I have some product names that include unicode characters
⚠️📷PLEASE READ! WORKING KODAK DC215 ZOOM 1.0MP DIGITAL CAMERA - UK SELLER
A query in heidiSQL shows it fine
I setup MariaDB new this morning having moved from MySQL, but when records are retrieved through a ColdFusion Query using the MariaDB JDBC I get
java.lang.StringIndexOutOfBoundsException: begin 0, end 80, length 74
at java.base/java.lang.String.checkBoundsBeginEnd(String.java:3410)
at java.base/java.lang.String.substring(String.java:1883)

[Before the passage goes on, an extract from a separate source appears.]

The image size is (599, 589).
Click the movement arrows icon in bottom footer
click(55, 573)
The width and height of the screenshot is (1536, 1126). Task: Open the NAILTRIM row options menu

at org.mariadb.jdbc.internal.com.read.resultset.rowprotocol.TextRowProtocol.getInternalString(TextRowProtocol.java:238)
at org.mariadb.jdbc.internal.com.read.resultset.SelectResultSet.getString(SelectResultSet.java:948)
The productname field collation is utf8mb4_unicode_520_ci
, I've tried a few options. I've tried to set this at table and database level where it let me.
The JDBC connection string in ColdFusion admin is jdbc:mysql://localhost:3307/usedlens?useUnicode=true&characterEncoding=UTF-8
I note that the live production database where MariaDB was used from the beginning I don't have this trouble but the default charset is latin1, and the same record is the database as
????PLEASE READ! WORKING KODAK DC215 ZOOM 1.0MP DIGITAL CAMERA - UK SELLER
Here's how we've been stripping high ASCII characters while retaining any characters that may be salvaged:
string function ASCIINormalize(string inputString=""){
return createObject( 'java', 'java.text.Normalizer' ).normalize( javacast("string", arguments.inputString) , createObject( 'java', 'java.text.Normalizer$Form' ).valueOf('NFD') ).replaceAll('\p{InCombiningDiacriticalMarks}+','').replaceAll('[^\p{ASCII}]+','');
}
productname = ASCIINormalize(productname);
/*
Comparisons using java UDF versus reReplace regex:
"ABC Café ’test" (note: High ASCII non-normal whitespace characters used.)
ASCIINormalize = "ABC Cafe test"
reReplace = "ABC Caf test"
"čeština"
ASCIINormalize = "cestina"
reReplace = "etina"
"Häuser Bäume Höfe Gärten"
ASCIINormalize = "Hauser Baume Hofe Garten"
reReplace = "Huser Bume Hfe Grten"
*/